Entretien

Le Moyen-Orient est le principal champ de bataille entre l’euro et le dollar

3 min
Benjamin J. Cohen professeur d'économie politique internationale à l'université de Californie, Santa Barbara

Les handicaps de l’euro face au dollar sont-ils d’abord d’ordre économique ou politique ?

L’inertie des acteurs économiques habitués à utiliser le dollar et qui n’ont pas de relations fortes avec l’Europe, comme l’Amérique latine et l’Asie, joue un rôle majeur. Le dollar est également favorisé par le fait qu’il est la monnaie dans laquelle s’exprime le prix des matières premières. Pour les banques centrales, en particulier pour leur politique de placement de réserves, je suis persuadé que les facteurs politiques jouent un rôle plus grand : les relations politiques qu’entretient par exemple l’Asie avec les Etats-Unis y rendent la progression de l’utilisation de l’euro difficile. Les banques centrales sont également sensibles au fait que l’euro n’est pas la monnaie d’un Etat, mais qu’il s’inscrit politiquement dans "un marchandage de souveraineté". L’Europe n’est aujourd’hui qu’une puissance économique et des pays, au Moyen-Orient ou en Asie, qui se situent dans une relation économique, financière, politique et de sécurité avec les Etats-Unis hésiteront longtemps avant de passer à l’euro.

L’histoire montre que les monnaies dominantes peuvent perdre leur place. Qu’est-ce qui a fait perdre sa couronne à la livre sterling ?

Le tournant s’est produit au moment de la Première Guerre mondiale, lorsque les Etats-Unis sont devenus d’importants exportateurs de capitaux, notamment par les prêts qu’ils ont octroyés à la Grande-Bretagne, à la France et à leurs alliés. Pendant ce temps, les Britanniques devaient vendre leurs actifs pour financer la guerre. Aujourd’hui, les Etats-Unis sont endettés et importent des capitaux. Mais l’histoire montre que pour imposer sa monnaie au niveau international, un pays doit commencer par être un fournisseur de crédits du reste du monde. La livre s’est imposée au XIXe siècle quand Londres est devenu le premier fournisseur de capitaux, et le dollar s’est imposé dans les années 20 lorsque New York a joué ce rôle.

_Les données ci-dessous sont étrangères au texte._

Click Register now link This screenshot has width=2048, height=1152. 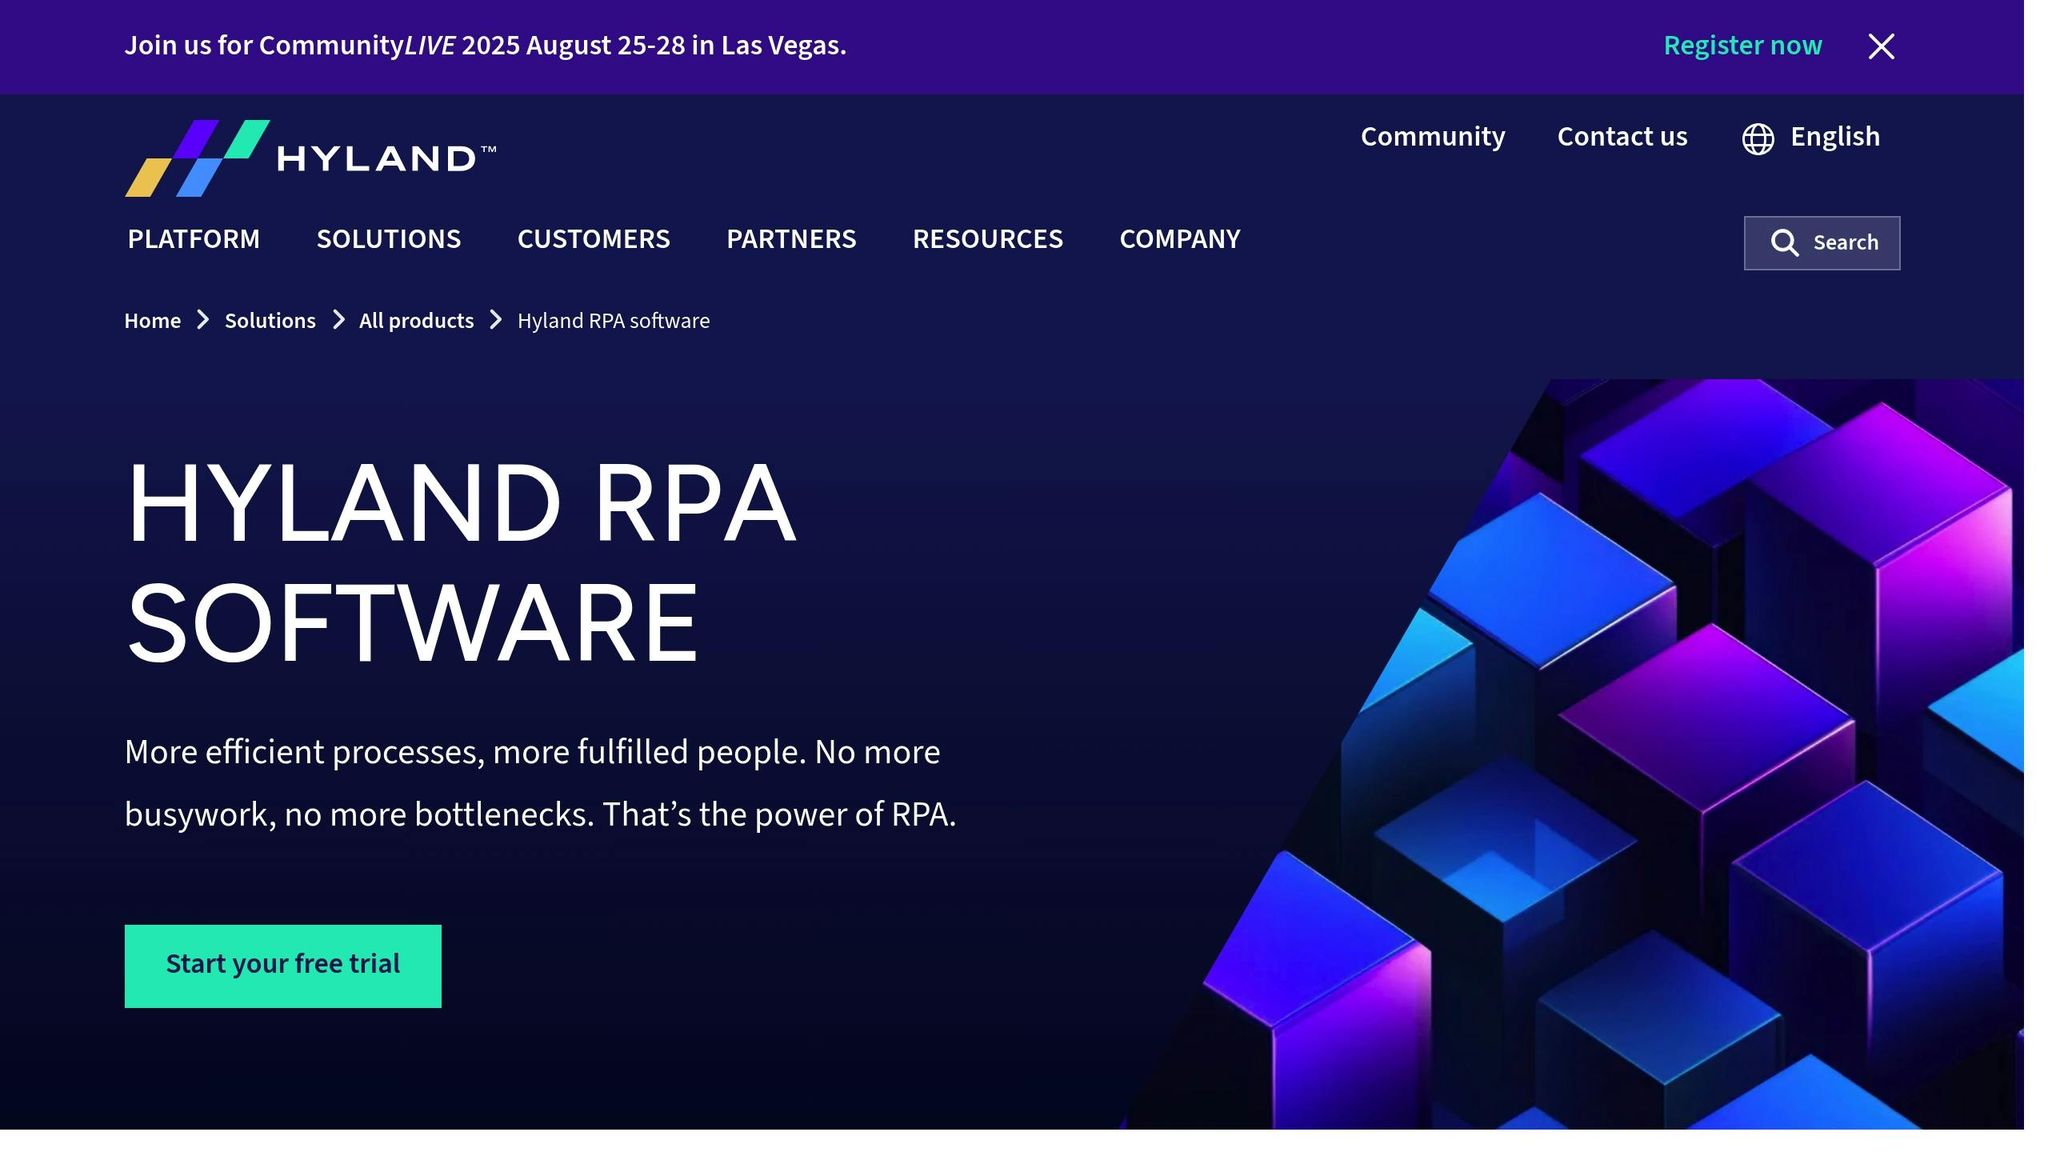point(1742,46)
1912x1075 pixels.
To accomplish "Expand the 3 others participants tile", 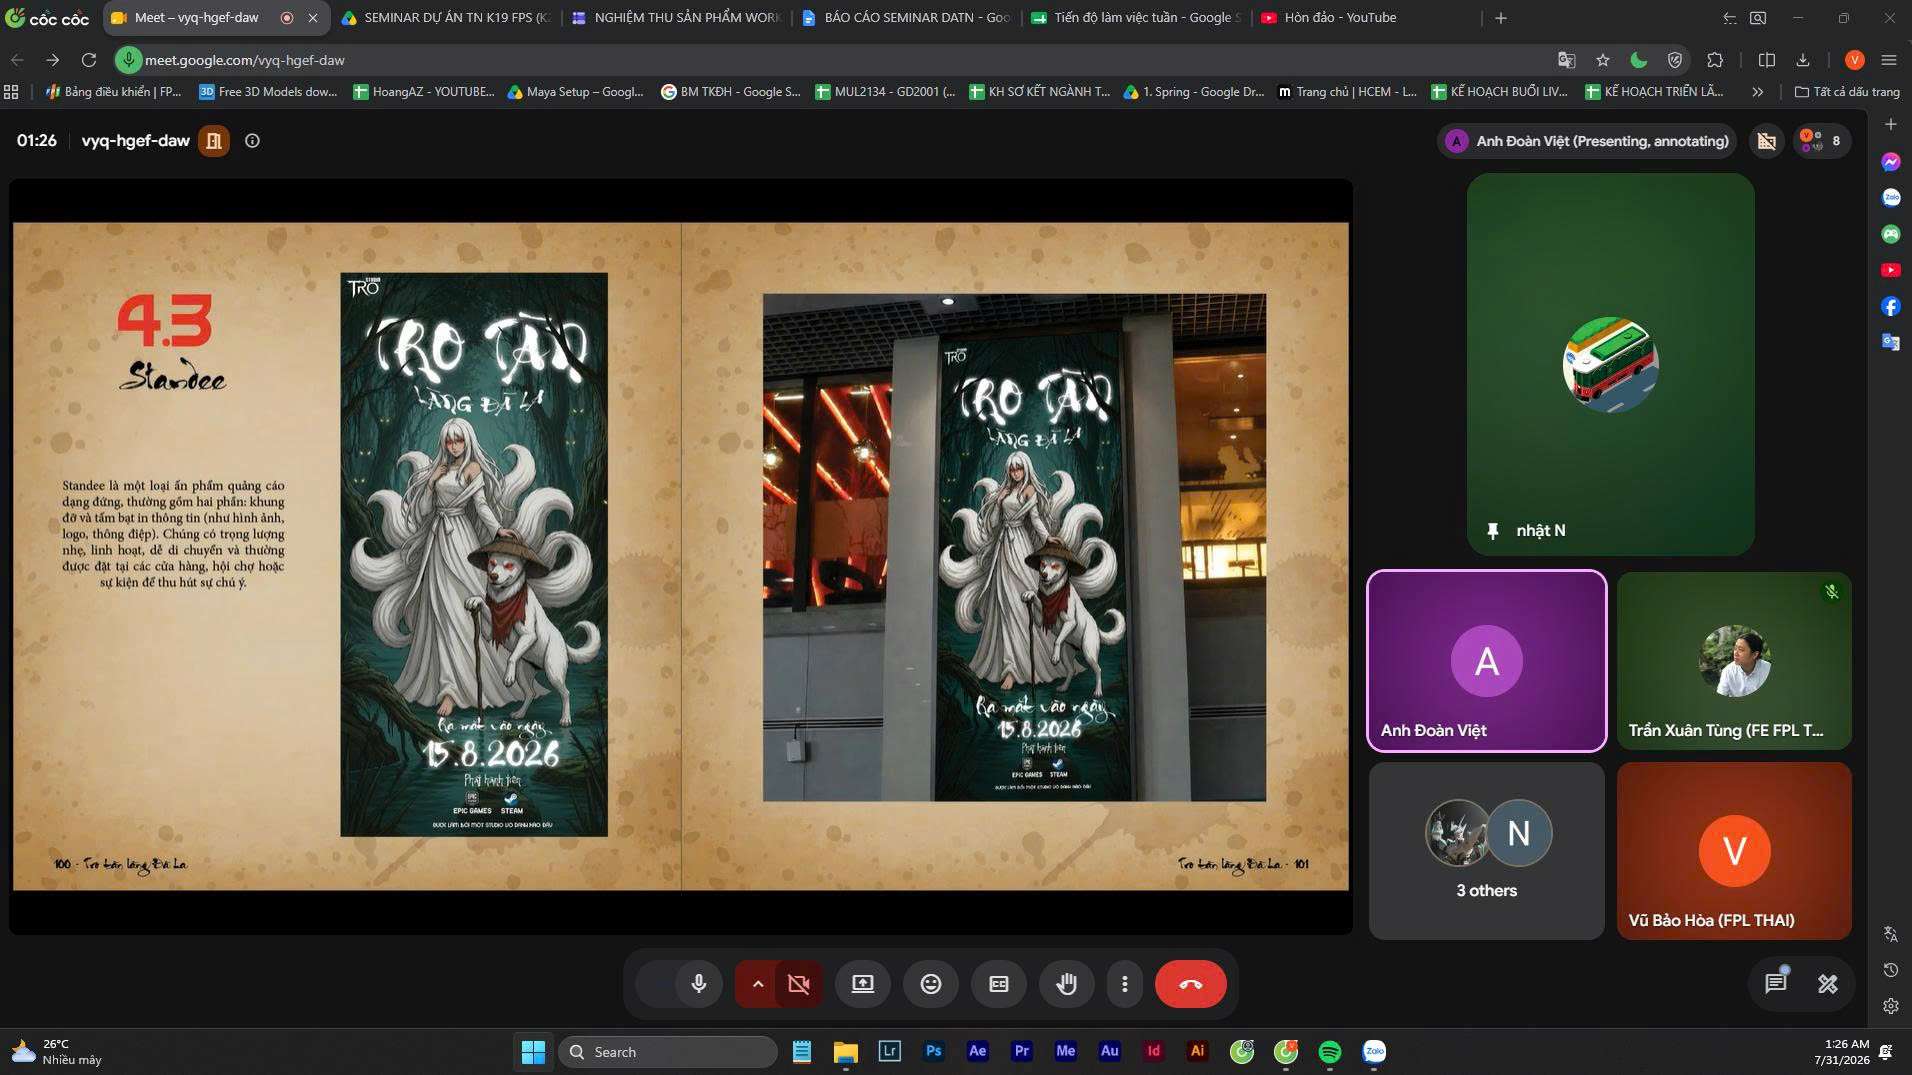I will pos(1486,851).
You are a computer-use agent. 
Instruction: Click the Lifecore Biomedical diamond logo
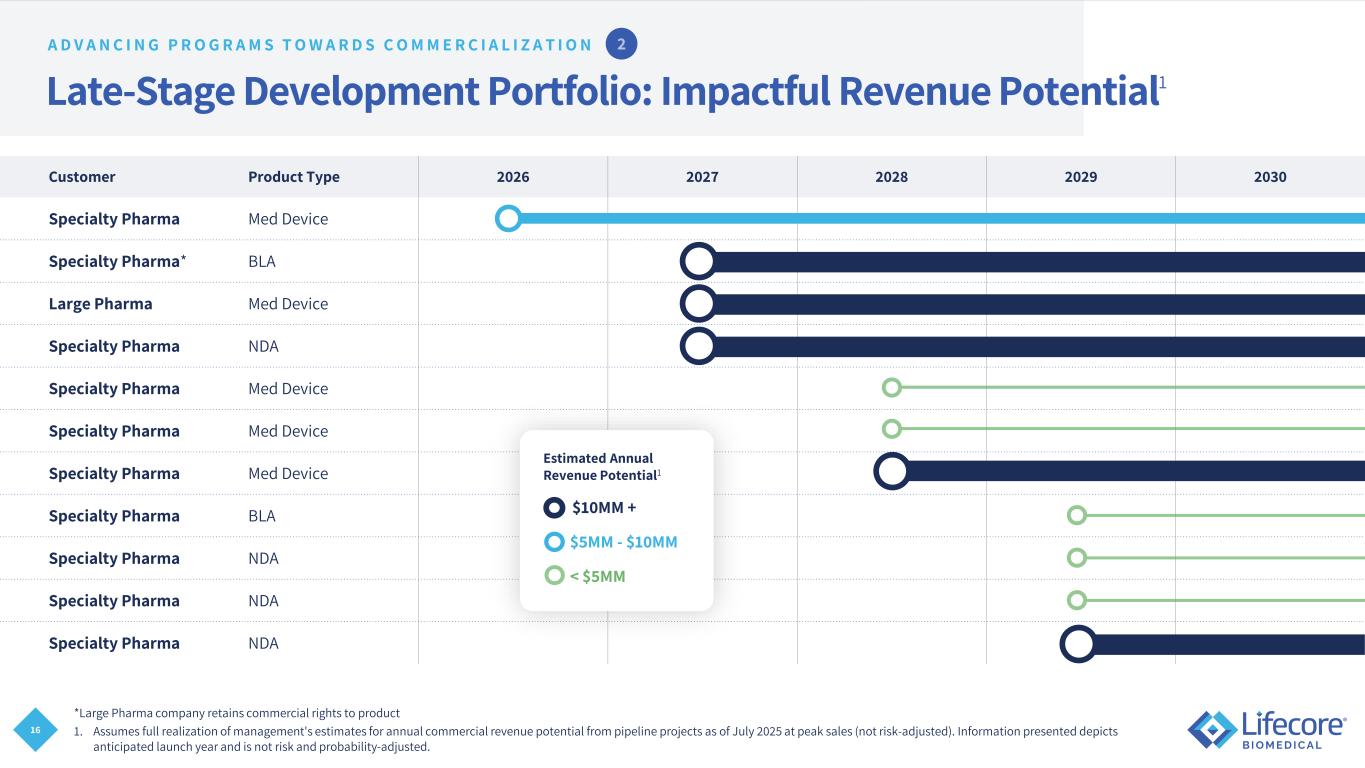1211,730
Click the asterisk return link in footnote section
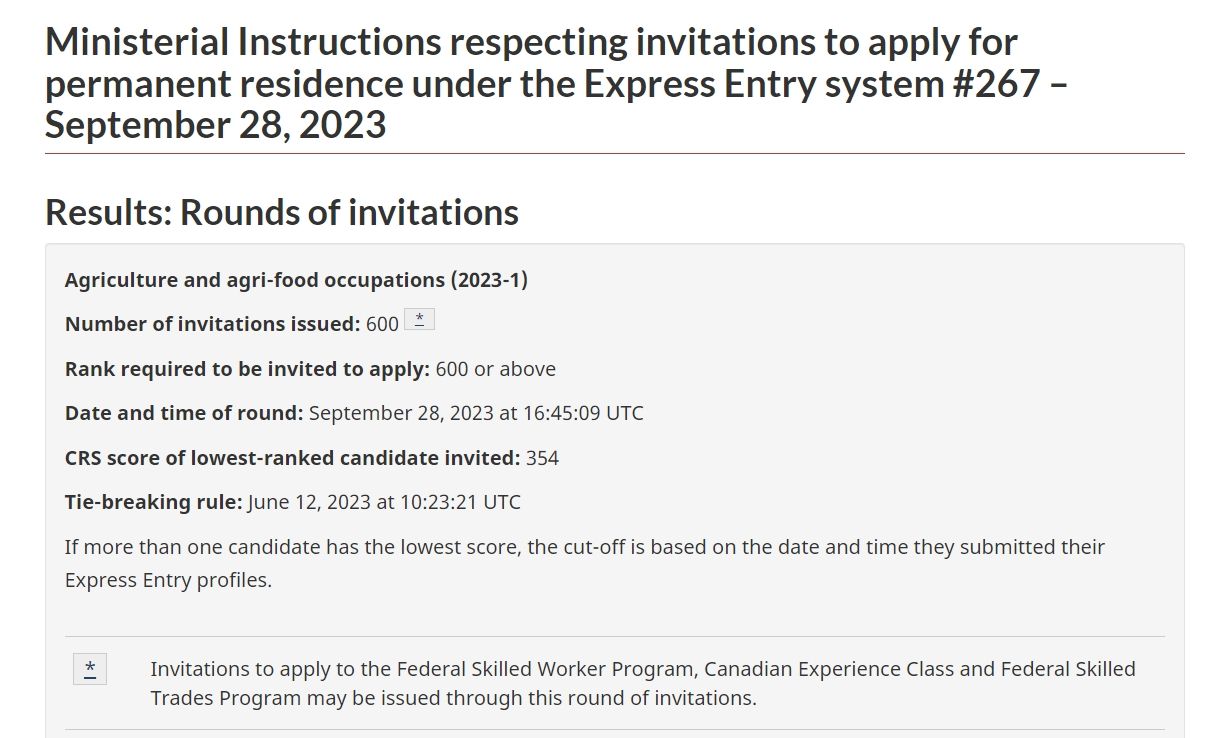1228x738 pixels. coord(90,669)
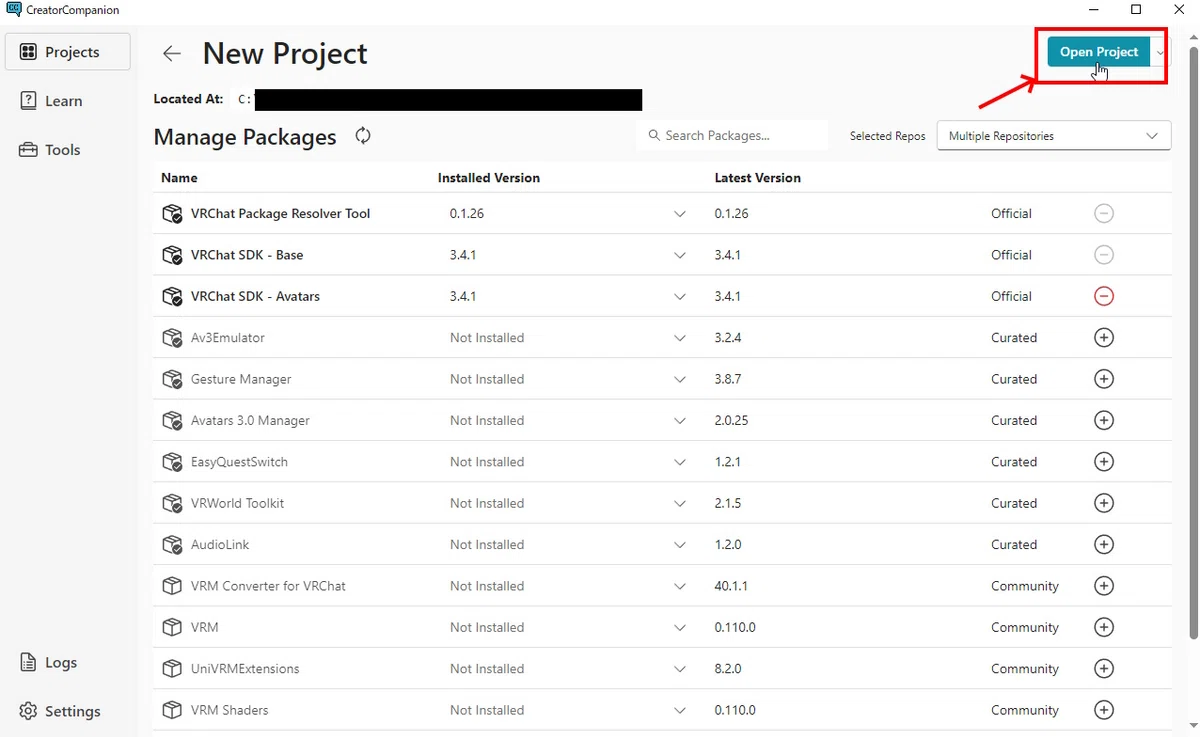
Task: Add the Av3Emulator package with plus icon
Action: coord(1104,338)
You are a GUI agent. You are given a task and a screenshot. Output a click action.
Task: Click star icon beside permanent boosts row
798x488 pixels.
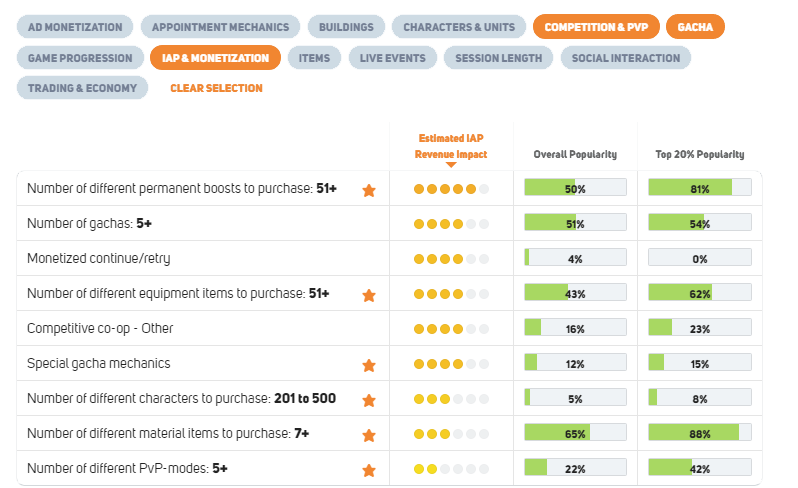pyautogui.click(x=369, y=189)
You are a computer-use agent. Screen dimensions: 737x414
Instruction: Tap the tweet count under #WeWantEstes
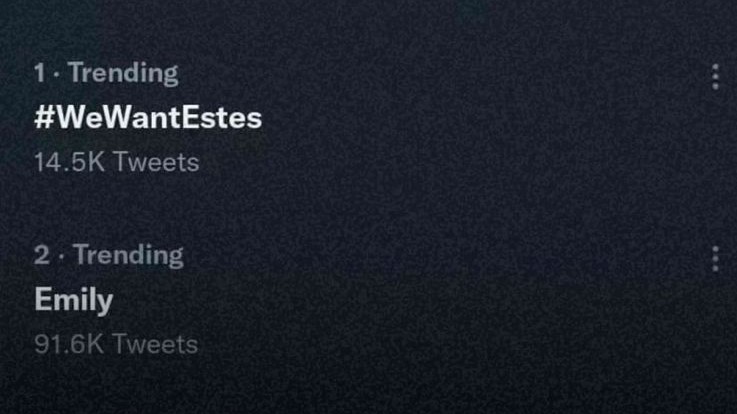pyautogui.click(x=116, y=162)
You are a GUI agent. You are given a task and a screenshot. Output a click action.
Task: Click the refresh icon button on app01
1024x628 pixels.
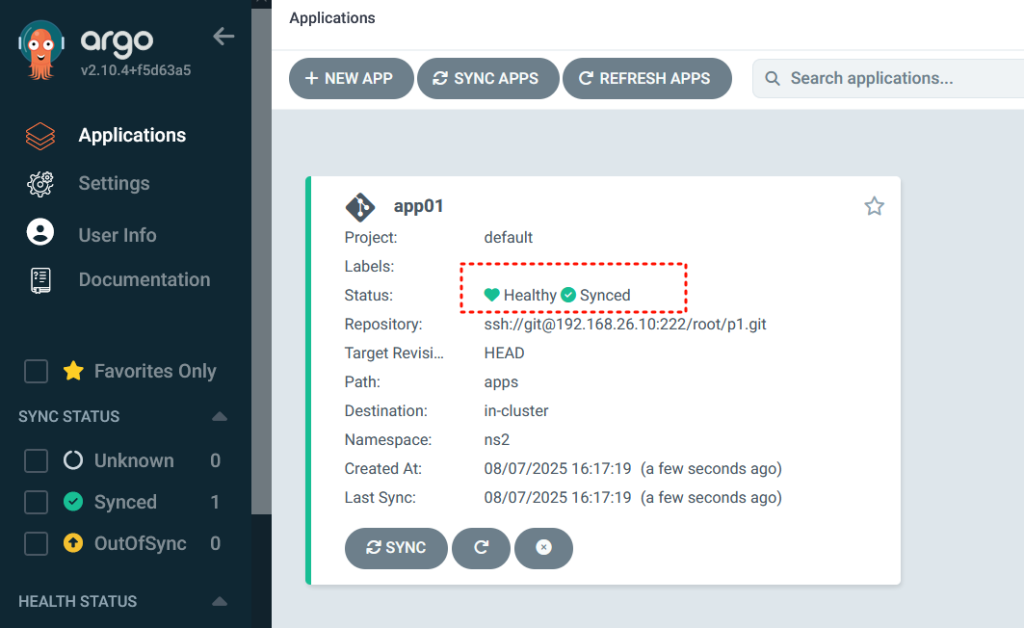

Qu’est-ce qui pourrait se passer dans le monde qui contribuerait à renforcer la place de l’euro ?

Je pense que le changement le plus important serait la décision des pays du Golfe de facturer le prix de l’énergie en euro, de placer leurs réserves en euro et de s’ancrer sur la monnaie européenne. Le Moyen-Orient est le principal champ de bataille entre l’euro et le dollar. Le marché de l’énergie est l’un des premiers mondiaux et des évolutions de ce type auraient un effet d’entraînement sur les acteurs privés et de nombreuses banques centrales. Je ne crois pas plausible un scénario selon lequel la Chine choisirait d’abandonner le dollar au profit de l’euro. Alors que l’on peut imaginer l’arrivée de dirigeants politiques au Moyen-Orient tentés par une position de confrontation avec les Etats-Unis.

Et si l’euro arrivait alors à remplacer le dollar ?

Pour l’Europe, la définition de la politique monétaire deviendrait plus difficile car une monnaie dominante connaît des entrées et des sorties de capitaux qui rendent la gestion de la monnaie plus problématique. De plus, cela forcerait l’Europe à prendre plus de responsabilité dans la gestion du système économique international et de ne pas l’abandonner aux Etats-Unis comme elle le fait maintenant. Si l’Europe, du fait de sa fragmentation politique, ne pouvait assurer ce rôle, le monde risquerait alors d’être confronté à un manque de leadership. Enfin, la Banque centrale européenne, qui ne semble préoccupée que par l’inflation, imposerait au monde une politique prenant insuffisamment en compte le niveau de l’activité, contrairement à ce que fait la banque centrale américaine. Ce qui ne serait pas bon pour la croissance mondiale.